Dopo tre giorni sei stato dimesso ed è iniziata la tua quarantena a casa?
“Esattamente. Già prima di essere ricoverato, mi ero autoisolato dalla mia famiglia e mi ero ricavato un mio spazio in una stanza della casa perchè temevo di essere stato contagiato. Anche al ritorno dall’ospedale ho fatto altrettanto: dal 10 di marzo mi sono isolato di nuovo in una camera e ho seguito alla lettera la terapia farmacologica che mi avevano prescritto. Anche ora che sono guarito preferisco stare un po’ a distanza perchè la prudenza non è mai troppa e non voglio mettere a rischio i miei familiari. Il mio medico mi ha chiamato tutti i giorni per sapere i miei parametri vitali e per fortuna non ho mai avuto una crisi o una ricaduta della malattia”.
Quanto è durata la quarantena?
“Trascorsi almeno 20 giorni dal mio ritorno a casa dall’ospedale e terminata la terapia, ho chiamato l’ASST Sette Laghi per poter definire un controllo, ma solo al terzo tentativo sono riuscito a farmi fissare la data del primo tampone. Purtroppo, non so per quale motivo, non risultava che fossi stato dimesso dall’ospedale e il mio nome non compariva. Sistemato l’inghippo, ho potuto fare due tamponi di verifica che sono risultati entrambi negativi”.

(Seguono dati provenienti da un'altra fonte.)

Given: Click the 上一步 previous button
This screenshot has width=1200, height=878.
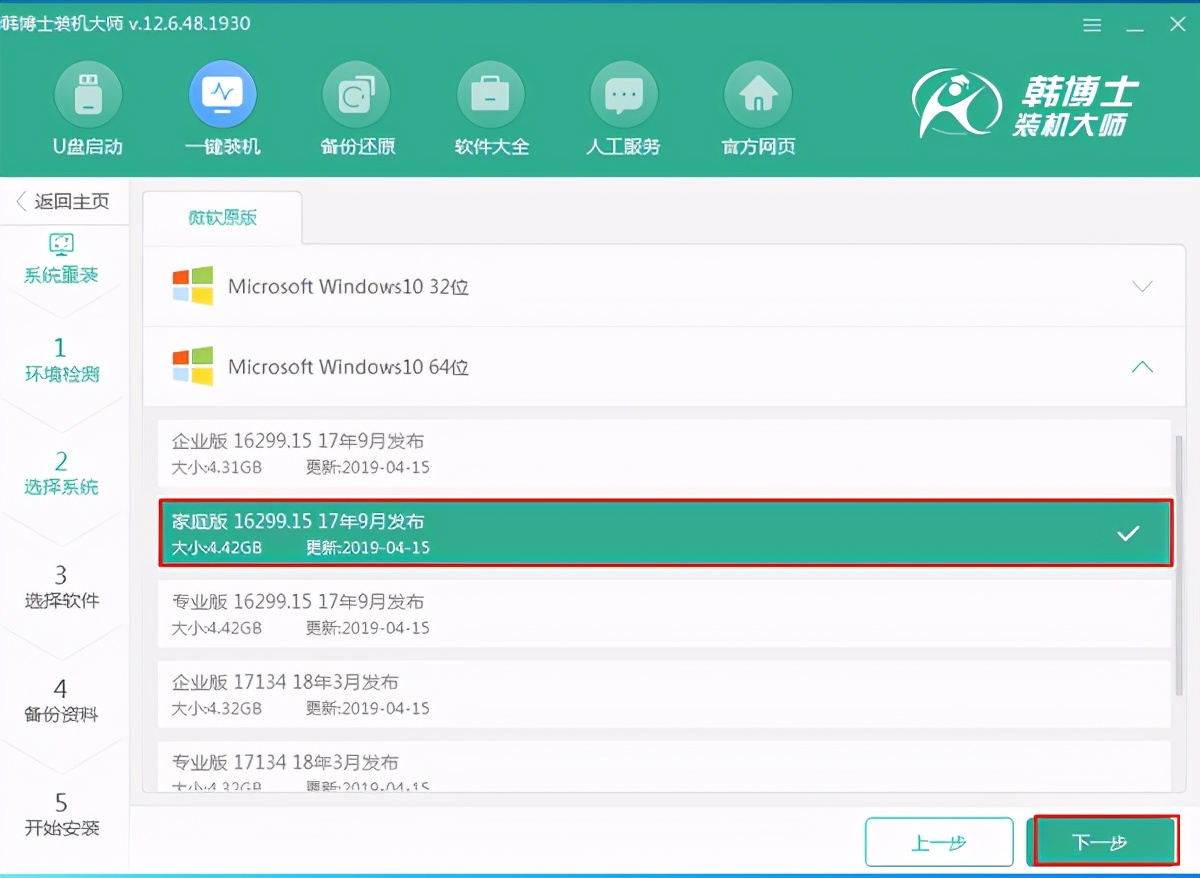Looking at the screenshot, I should click(938, 843).
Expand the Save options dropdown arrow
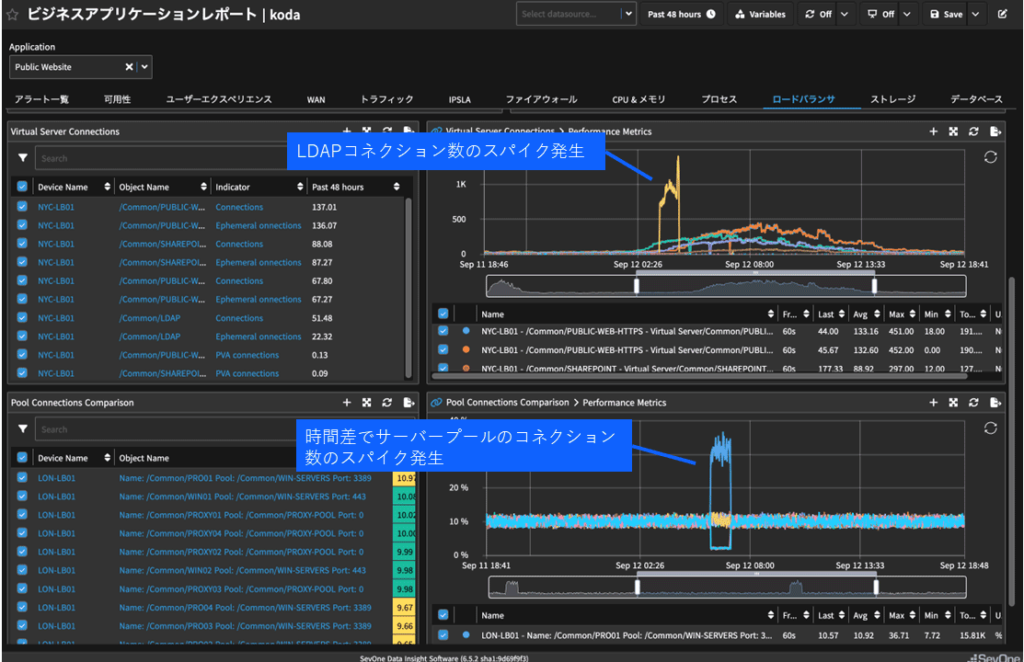 coord(975,14)
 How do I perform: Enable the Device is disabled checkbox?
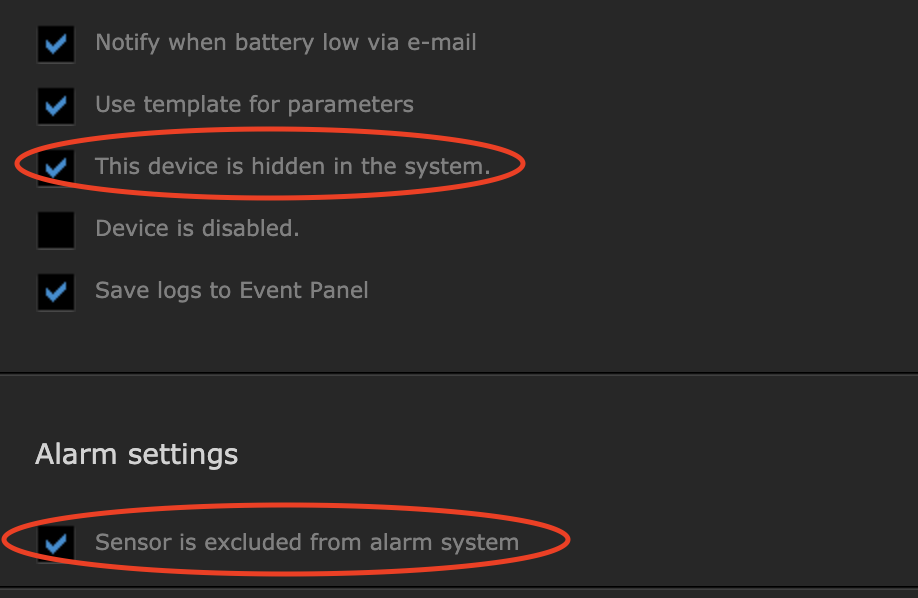(x=56, y=229)
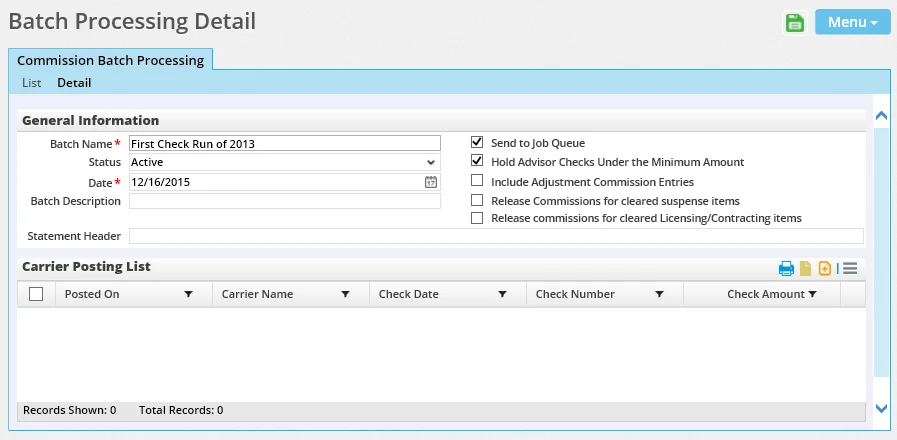Image resolution: width=897 pixels, height=440 pixels.
Task: Click the Batch Name input field
Action: 284,143
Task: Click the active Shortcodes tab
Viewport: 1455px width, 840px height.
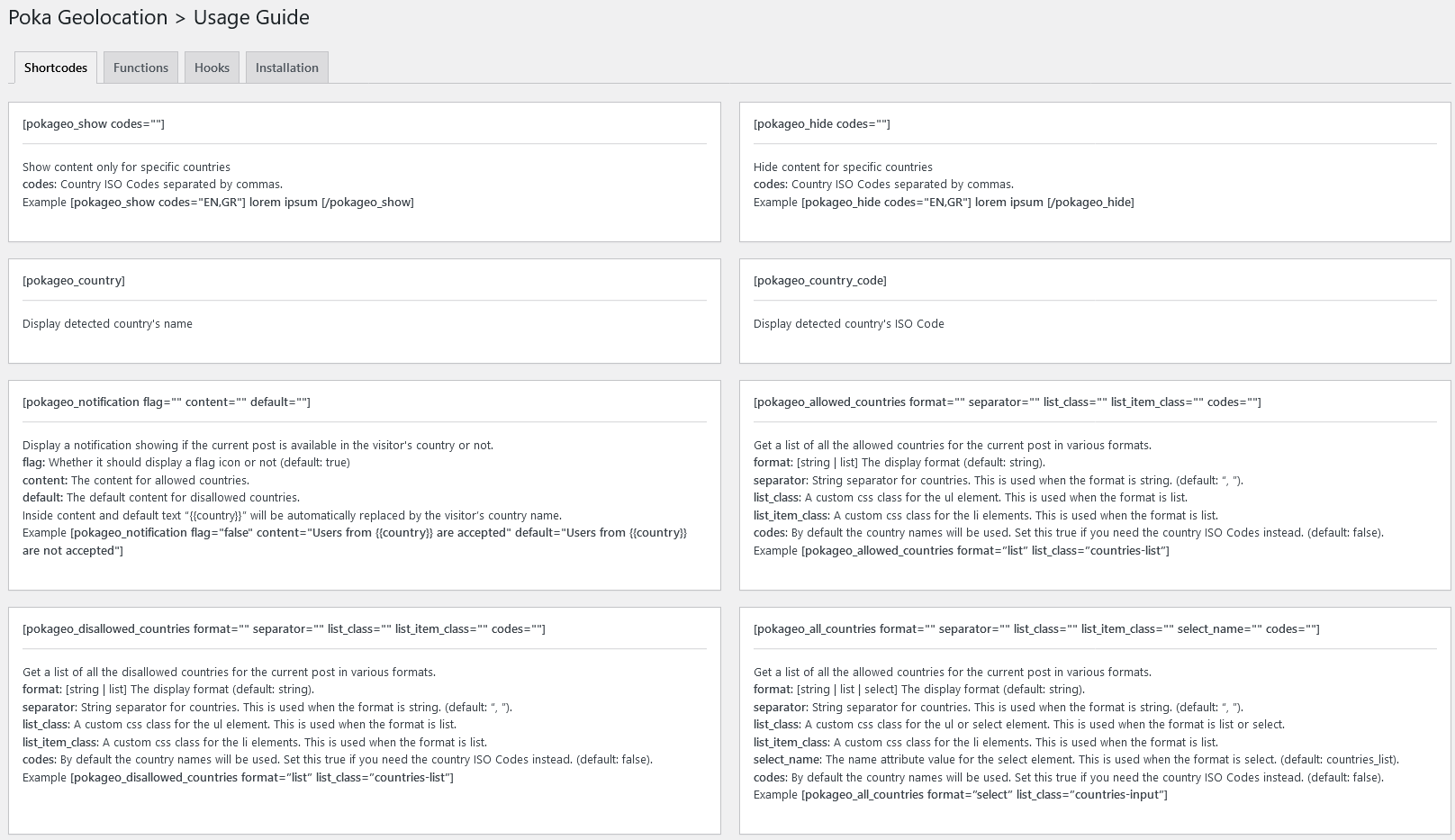Action: click(x=56, y=68)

Hai sconfitto il Covid-19, ma come stai dal punto di vista psicologico? Che strascichi ti ha lasciato?
“Per giorni non ho voluto guardare nessun telegiornale né sapere nessuna notizia. Quelle che mi capitava di ascoltare erano tragiche e io, che stavo combattendo con il virus, non ne avevo bisogno. Avevo paura che potesse succedere anche a me qualcosa di irreparabile e non volevo aumentare il mio timore. Dei tre giorni trascorsi in quella stanza in ospedale ho ricordi vividi e non certo belli né rassicuranti. Avevo sempre con me la Madonnina che ho portato via da casa e quello mi ha dato forza e coraggio. Inoltre, fortunatamente, le mie condizioni mi hanno sempre consentito di rimanere in contatto con i miei familiari e vederli e sentirli mi ha dato grande conforto”.
Che messaggio ti senti di dare?
“E’ fondamentale rispettare le norme che ci impongono e stare a casa. Quando si esce e si uscirà si dovrà prestare la massima attenzione e i gesti che per tutti sono automatici, come toccarsi la faccia, dovranno essere controllati se non evitati. Spero vivamente che presto possa tornare tutto alla normalità, che io possa riaprire il mio bar di cui, per altro, sto pagando l’affitto e le bollette come se lavorassi, ma è giusto andare per gradi e soprattutto tenere tutti altissima l’allerta. Con questo virus non si scherza”.